- Location in Lake County and the state of South Dakota
- Coordinates: 43°59′49″N 96°57′52″W﻿ / ﻿43.99694°N 96.96444°W
- Country: United States
- State: South Dakota
- County: Lake
- Incorporated: 1896

Area
- • Total: 0.25 sq mi (0.66 km^{2})
- • Land: 0.25 sq mi (0.66 km^{2})
- • Water: 0 sq mi (0.00 km^{2})
- Elevation: 1,696 ft (517 m)

Population (2020)
- • Total: 181
- • Density: 712.7/sq mi (275.19/km^{2})
- Time zone: UTC-6 (Central (CST))
- • Summer (DST): UTC-5 (CDT)
- ZIP code: 57075
- Area code: 605
- FIPS code: 46-70020
- GNIS feature ID: 1267630
- Website: wentworthsd.com

= Wentworth, South Dakota =

Wentworth is an incorporated village in Lake County, South Dakota, United States. It is the only incorporated village in the state of South Dakota. The population was 181 at the 2020 census.

==History==
Wentworth was platted in 1881, and named for the local Wentworth family, the original owner of the town site. It is known for being the mailing address of the cabins and vacation homes around Lake Madison, South Dakota.

==Geography==
According to the United States Census Bureau, the village has a total area of 0.25 sqmi, all land.
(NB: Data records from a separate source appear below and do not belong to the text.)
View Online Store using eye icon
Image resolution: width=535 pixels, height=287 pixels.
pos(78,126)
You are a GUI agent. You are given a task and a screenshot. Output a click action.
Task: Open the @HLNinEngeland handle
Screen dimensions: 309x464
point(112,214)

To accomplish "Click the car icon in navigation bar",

The town is near Milwaukee Lake.

==Demographics==

Historical population
| Census | Pop. | Note | %± |
| 1900 | 181 |  | — |
| 1910 | 329 |  | 81.8% |
| 1920 | 360 |  | 9.4% |
| 1930 | 310 |  | −13.9% |
| 1940 | 303 |  | −2.3% |
| 1950 | 270 |  | −10.9% |
| 1960 | 211 |  | −21.9% |
| 1970 | 196 |  | −7.1% |
| 1980 | 193 |  | −1.5% |
| 1990 | 181 |  | −6.2% |
| 2000 | 188 |  | 3.9% |
| 2010 | 171 |  | −9.0% |
| 2020 | 181 |  | 5.8% |
U.S. Decennial Census

=== 2020 census ===
As of the census of 2020, there were 181 people, 74 households, and 63 families residing in the village. The population density was 603.3 inhabitants per square mile (232.8/km^{2}).

=== 2010 census ===
As of the census of 2010, there were 171 people, 75 households, and 46 families residing in the village. The population density was 684.0 PD/sqmi. There were 86 housing units at an average density of 344.0 /sqmi. The racial makeup of the village was 99.4% White and 0.6% Native American. Hispanic or Latino of any race were 0.6% of the population.
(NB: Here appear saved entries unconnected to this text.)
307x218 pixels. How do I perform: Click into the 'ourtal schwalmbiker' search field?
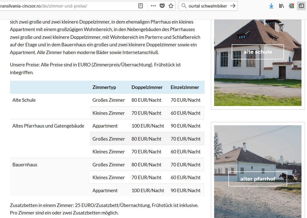(208, 6)
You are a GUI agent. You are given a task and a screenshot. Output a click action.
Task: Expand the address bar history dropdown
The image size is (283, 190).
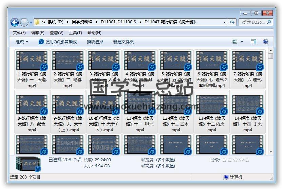(x=225, y=22)
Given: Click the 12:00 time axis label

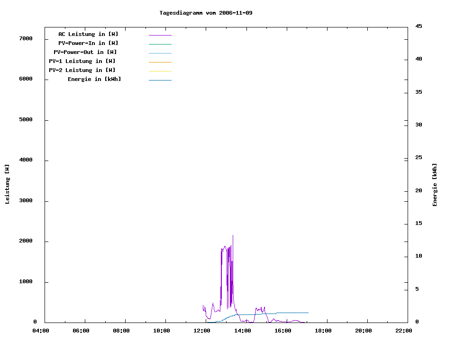Looking at the screenshot, I should [202, 331].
There were 75 households, out of which 21.3% had children under the age of 18 living with them, 45.3% were married couples living together, 13.3% had a female householder with no husband present, 2.7% had a male householder with no wife present, and 38.7% were non-families. 33.3% of all households were made up of individuals, and 9.3% had someone living alone who was 65 years of age or older. The average household size was 2.28 and the average family size was 2.96.
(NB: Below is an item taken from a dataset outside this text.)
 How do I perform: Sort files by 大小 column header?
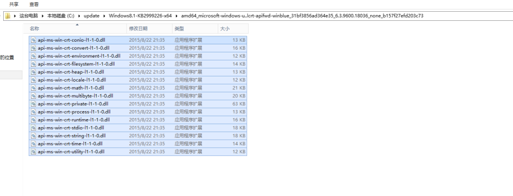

The median age in the village was 41.4 years. 23.4% of residents were under the age of 18; 5.8% were between the ages of 18 and 24; 27.5% were from 25 to 44; 30.4% were from 45 to 64; and 12.9% were 65 years of age or older. The gender makeup of the village was 49.7% male and 50.3% female.

===2000 census===
As of the census of 2000, there were 188 people, 83 households, and 54 families residing in the village. The population density was 741.6 PD/sqmi. There were 90 housing units at an average density of 355.0 /sqmi. The racial makeup of the city was 96.81% White, 1.60% Native American, 0.53% Asian, and 1.06% from two or more races.

There were 83 households, out of which 26.5% had children under the age of 18 living with them, 50.6% were married couples living together, 9.6% had a female householder with no husband present, and 34.9% were non-families. 25.3% of all households were made up of individuals, and 8.4% had someone living alone who was 65 years of age or older. The average household size was 2.27 and the average family size was 2.70.

In the city, the population was spread out, with 21.3% under the age of 18, 11.2% from 18 to 24, 21.8% from 25 to 44, 30.3% from 45 to 64, and 15.4% who were 65 years of age or older. The median age was 42 years. For every 100 females, there were 104.3 males. For every 100 females age 18 and over, there were 108.5 males.

The median income for a household in the city was $33,438, and the median income for a family was $36,042. Males had a median income of $31,000 versus $22,500 for females. The per capita income for the city was $18,097. None of the families and 8.6% of the population were living below the poverty line.

==Education==
It is in the Chester Area School District 39-1.